Neurokinin-receptor-mediated depolarization of cortical neurons elicits an increase in glutamate release at excitatory synapses.

Using whole-cell patch-clamp recordings of spontaneous synaptic activity, we have previously shown that activation of neurokinin-1 (NK1) but not NK3 receptors leads to increased GABA release onto principal cells in the rat entorhinal cortex. In the present study, we examine the effect of activation of these receptors on spontaneous excitatory synaptic responses mediated by glutamate. Both neurokinin B (NKB) and the specific NK3 receptor agonist, senktide, increased the spontaneous release of glutamate, and a similar effect was also seen with substance P (SP) and other NK1 receptor agonists. The increased release induced by either SP or senktide was absent in the presence of tetrodotoxin, demonstrating that it was likely to occur via activation of presynaptic excitatory neurons. Current-clamp recordings confirmed that principal neurons were depolarized by both NK3 and NK1 agonists. However, the response to the former but not the latter persisted in tetrodotoxin, allowing us to conclude that NK3 receptor activation provoked glutamate release via recurrent collaterals between principal neurons, whereas the NK1 receptors may be localized to excitatory interneurons. Finally, the increased release induced by senktide, but not SP, was reduced by an antagonist of group III metabotropic glutamate receptors.
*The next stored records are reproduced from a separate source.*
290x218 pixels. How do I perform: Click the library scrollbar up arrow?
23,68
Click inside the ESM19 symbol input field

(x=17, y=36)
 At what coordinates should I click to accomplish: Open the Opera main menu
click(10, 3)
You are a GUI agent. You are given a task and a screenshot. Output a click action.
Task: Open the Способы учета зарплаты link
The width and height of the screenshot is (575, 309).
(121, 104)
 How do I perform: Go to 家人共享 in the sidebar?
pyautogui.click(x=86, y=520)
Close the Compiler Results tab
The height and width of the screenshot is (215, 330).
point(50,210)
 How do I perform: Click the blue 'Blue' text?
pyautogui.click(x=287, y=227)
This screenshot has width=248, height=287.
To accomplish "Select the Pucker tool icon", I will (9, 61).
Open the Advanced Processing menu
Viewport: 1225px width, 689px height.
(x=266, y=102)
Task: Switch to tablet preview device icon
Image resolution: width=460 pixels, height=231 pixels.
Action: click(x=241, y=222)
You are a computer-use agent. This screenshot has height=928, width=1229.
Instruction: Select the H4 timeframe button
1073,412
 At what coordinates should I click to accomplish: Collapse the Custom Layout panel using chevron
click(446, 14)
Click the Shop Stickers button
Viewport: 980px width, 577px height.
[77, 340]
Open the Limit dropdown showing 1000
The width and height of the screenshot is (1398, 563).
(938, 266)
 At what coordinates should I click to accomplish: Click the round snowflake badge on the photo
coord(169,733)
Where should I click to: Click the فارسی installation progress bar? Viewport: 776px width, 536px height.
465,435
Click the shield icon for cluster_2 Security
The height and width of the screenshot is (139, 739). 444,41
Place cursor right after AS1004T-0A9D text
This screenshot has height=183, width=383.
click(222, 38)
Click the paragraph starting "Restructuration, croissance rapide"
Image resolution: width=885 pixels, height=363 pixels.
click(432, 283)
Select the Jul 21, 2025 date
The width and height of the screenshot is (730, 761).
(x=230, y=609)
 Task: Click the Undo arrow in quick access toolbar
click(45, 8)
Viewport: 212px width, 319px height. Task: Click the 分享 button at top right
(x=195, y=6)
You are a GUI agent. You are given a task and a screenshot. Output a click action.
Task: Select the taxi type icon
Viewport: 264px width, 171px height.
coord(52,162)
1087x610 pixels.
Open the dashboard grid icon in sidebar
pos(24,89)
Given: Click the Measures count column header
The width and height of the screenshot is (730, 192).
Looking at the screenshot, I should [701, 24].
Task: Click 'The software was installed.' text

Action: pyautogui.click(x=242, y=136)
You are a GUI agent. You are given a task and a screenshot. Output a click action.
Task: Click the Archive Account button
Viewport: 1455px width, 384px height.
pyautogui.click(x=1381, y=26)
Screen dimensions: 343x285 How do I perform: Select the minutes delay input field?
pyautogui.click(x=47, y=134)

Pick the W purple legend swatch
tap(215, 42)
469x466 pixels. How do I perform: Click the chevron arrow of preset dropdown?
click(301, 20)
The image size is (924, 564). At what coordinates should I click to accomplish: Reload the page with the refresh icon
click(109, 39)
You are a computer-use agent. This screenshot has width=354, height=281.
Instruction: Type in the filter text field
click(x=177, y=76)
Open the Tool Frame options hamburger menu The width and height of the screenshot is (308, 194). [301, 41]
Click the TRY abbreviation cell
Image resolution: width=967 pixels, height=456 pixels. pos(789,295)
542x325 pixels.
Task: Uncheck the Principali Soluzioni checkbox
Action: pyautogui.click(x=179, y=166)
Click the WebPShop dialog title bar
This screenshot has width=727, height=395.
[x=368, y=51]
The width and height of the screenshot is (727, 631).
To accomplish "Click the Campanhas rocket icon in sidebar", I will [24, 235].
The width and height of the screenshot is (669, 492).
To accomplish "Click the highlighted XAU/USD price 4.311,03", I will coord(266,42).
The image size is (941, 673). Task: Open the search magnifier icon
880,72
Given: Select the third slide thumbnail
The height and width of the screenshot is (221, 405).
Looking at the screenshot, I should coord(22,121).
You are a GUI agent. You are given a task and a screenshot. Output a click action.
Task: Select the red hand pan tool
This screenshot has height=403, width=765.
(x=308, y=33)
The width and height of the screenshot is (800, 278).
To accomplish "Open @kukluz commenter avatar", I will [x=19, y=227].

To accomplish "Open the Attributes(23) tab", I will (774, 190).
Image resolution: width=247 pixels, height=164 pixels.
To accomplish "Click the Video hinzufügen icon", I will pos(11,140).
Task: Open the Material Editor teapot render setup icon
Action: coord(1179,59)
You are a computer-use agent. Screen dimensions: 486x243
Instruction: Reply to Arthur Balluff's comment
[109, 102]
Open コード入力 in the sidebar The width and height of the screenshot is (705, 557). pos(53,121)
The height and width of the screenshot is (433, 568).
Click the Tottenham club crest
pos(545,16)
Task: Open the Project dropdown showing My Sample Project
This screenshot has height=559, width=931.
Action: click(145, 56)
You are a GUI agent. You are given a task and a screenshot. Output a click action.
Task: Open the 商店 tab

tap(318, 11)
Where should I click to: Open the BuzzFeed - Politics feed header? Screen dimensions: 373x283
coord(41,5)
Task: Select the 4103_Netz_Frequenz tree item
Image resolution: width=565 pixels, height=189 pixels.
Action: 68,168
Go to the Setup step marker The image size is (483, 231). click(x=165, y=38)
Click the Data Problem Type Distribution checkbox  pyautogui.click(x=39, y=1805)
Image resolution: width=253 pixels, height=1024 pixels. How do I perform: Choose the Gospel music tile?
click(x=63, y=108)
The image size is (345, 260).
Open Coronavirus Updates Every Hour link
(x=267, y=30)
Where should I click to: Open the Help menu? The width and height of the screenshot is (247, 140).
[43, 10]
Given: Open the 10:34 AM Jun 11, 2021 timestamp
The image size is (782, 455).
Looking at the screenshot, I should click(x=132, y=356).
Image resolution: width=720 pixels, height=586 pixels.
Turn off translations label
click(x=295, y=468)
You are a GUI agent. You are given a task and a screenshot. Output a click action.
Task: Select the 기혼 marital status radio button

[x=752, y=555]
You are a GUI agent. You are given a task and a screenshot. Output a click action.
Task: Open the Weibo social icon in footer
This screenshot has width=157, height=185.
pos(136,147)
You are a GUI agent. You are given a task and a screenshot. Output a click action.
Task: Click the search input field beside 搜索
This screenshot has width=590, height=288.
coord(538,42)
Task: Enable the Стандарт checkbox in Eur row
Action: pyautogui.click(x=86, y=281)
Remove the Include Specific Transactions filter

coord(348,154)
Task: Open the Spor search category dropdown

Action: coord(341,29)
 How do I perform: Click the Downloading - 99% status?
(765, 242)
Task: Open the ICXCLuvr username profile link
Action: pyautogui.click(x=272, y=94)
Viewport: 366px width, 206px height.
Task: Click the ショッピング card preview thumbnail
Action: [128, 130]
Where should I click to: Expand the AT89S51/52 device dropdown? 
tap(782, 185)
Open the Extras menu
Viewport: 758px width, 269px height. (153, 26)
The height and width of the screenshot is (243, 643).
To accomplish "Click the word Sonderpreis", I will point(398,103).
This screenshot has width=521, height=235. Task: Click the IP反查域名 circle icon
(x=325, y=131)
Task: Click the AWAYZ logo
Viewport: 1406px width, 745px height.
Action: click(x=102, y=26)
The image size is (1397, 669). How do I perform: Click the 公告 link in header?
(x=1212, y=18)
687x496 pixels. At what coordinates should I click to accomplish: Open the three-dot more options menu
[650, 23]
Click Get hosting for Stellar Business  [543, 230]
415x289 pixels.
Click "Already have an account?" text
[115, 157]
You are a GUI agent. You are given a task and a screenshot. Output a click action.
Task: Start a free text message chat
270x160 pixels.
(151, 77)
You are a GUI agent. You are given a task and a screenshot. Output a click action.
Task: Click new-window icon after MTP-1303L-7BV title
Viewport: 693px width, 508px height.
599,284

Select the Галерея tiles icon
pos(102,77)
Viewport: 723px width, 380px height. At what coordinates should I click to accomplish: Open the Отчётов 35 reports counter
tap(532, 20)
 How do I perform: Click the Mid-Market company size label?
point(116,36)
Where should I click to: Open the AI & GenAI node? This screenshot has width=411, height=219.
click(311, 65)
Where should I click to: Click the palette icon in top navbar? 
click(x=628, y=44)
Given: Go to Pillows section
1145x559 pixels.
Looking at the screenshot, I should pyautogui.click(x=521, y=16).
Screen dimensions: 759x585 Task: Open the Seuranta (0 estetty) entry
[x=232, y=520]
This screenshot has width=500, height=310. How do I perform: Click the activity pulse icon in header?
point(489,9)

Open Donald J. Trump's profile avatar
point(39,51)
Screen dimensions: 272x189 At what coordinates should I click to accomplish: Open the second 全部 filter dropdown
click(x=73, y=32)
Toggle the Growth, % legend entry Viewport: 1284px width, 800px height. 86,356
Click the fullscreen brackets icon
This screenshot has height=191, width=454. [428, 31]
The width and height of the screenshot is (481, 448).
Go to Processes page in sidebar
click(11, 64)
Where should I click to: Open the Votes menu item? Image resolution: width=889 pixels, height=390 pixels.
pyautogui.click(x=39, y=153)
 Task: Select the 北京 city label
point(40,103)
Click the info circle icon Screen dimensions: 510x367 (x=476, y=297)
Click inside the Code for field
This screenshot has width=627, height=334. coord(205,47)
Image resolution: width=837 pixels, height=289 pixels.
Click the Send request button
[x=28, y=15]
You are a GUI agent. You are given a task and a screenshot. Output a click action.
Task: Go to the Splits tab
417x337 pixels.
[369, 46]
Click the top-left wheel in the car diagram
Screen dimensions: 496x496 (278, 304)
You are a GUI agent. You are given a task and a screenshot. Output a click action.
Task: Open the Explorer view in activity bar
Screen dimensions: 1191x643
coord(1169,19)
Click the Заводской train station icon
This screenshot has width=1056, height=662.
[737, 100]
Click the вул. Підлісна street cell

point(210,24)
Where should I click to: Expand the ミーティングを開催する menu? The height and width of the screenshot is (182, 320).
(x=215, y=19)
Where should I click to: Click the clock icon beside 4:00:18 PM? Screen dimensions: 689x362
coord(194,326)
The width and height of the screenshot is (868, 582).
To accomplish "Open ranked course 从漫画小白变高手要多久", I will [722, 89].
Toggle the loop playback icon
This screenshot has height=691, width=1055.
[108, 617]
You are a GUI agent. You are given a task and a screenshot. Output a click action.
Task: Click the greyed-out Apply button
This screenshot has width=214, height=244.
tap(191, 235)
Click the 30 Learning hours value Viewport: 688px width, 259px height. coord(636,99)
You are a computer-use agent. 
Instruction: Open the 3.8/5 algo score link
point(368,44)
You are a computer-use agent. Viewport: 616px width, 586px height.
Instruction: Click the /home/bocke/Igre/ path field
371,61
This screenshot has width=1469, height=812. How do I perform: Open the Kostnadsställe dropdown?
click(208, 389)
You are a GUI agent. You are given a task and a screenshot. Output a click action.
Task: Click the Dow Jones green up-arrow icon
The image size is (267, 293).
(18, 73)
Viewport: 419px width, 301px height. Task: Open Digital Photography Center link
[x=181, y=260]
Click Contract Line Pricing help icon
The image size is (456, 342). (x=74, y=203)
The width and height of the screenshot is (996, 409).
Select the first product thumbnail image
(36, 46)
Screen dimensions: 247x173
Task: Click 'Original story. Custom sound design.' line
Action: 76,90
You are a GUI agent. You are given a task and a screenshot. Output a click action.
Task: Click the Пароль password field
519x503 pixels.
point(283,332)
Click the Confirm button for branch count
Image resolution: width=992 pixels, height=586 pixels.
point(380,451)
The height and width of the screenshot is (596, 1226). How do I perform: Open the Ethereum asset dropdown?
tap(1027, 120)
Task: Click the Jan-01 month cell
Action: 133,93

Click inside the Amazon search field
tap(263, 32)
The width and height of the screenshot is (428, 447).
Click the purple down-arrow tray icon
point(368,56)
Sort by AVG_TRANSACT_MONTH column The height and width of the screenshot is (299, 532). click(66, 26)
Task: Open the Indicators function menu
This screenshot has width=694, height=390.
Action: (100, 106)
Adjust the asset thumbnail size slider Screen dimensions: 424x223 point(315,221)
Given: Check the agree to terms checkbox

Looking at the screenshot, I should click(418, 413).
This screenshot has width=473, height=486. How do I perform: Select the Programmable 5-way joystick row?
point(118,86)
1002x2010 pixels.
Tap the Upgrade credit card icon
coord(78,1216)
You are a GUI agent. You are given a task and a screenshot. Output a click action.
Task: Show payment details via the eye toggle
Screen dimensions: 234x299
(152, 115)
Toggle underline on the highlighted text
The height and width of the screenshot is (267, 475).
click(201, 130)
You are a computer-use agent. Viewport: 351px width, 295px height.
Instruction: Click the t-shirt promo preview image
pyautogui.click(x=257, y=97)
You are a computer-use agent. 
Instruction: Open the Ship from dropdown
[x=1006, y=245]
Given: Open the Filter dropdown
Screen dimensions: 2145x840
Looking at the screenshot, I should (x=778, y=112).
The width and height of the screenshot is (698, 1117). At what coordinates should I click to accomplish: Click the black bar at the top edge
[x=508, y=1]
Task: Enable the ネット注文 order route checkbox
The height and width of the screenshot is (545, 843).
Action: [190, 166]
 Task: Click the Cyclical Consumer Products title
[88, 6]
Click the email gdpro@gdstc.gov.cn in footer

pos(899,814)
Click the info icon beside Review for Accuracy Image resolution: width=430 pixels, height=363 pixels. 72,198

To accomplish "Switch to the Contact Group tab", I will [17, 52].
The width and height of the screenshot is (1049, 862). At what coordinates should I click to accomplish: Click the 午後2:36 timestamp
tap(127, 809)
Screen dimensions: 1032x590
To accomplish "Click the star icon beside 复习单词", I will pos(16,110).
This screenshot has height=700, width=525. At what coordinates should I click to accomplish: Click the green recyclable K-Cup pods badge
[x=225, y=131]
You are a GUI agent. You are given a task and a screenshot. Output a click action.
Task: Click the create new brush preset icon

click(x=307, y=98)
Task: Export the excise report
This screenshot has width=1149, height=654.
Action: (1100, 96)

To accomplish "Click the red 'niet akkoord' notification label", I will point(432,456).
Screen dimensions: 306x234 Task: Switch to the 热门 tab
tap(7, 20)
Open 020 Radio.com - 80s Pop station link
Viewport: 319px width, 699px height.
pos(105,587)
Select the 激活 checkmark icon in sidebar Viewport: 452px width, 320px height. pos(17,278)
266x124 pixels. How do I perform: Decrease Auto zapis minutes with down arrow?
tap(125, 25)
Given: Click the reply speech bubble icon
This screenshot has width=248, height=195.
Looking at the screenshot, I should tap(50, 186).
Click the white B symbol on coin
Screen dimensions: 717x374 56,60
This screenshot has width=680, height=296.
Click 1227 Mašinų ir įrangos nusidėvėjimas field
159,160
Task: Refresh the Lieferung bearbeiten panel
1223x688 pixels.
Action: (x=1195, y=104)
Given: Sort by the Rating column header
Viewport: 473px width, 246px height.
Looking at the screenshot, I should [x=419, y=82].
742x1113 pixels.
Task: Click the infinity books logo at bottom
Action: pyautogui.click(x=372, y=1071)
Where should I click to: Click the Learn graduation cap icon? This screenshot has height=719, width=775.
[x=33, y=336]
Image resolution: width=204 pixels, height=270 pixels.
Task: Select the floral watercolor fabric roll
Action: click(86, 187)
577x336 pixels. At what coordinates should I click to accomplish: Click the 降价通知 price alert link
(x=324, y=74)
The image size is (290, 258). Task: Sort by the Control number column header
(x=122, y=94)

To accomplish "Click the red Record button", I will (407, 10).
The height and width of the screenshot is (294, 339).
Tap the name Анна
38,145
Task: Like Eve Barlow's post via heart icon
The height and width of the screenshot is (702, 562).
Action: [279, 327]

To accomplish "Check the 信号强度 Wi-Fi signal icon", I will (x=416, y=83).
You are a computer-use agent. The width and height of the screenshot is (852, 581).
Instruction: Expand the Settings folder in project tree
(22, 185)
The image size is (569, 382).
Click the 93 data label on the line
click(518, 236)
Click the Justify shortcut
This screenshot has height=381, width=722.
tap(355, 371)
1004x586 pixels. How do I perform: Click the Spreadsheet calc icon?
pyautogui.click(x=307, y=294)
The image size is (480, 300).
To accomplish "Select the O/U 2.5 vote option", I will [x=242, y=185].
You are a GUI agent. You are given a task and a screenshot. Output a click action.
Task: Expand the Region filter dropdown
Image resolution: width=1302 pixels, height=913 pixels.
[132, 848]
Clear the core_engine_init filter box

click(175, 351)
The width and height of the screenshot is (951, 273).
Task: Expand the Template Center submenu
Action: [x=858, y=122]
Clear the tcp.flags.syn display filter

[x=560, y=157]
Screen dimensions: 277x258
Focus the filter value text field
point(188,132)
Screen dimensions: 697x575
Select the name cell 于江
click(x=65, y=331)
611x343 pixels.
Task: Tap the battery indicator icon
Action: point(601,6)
Thus, glutamate release from recurrent collaterals is facilitated by a presynaptic group III autoreceptor [Evans, D.I.P., Jones, R.S.G. & Woodhall, G.L. (2000) J. Neurophysiol.,83, 2519-2525], whereas the terminals of neurons responsible for the NK1-receptor induced glutamate release may not bear these receptors. These results have implications for control of activity and epileptogenesis in cortical networks.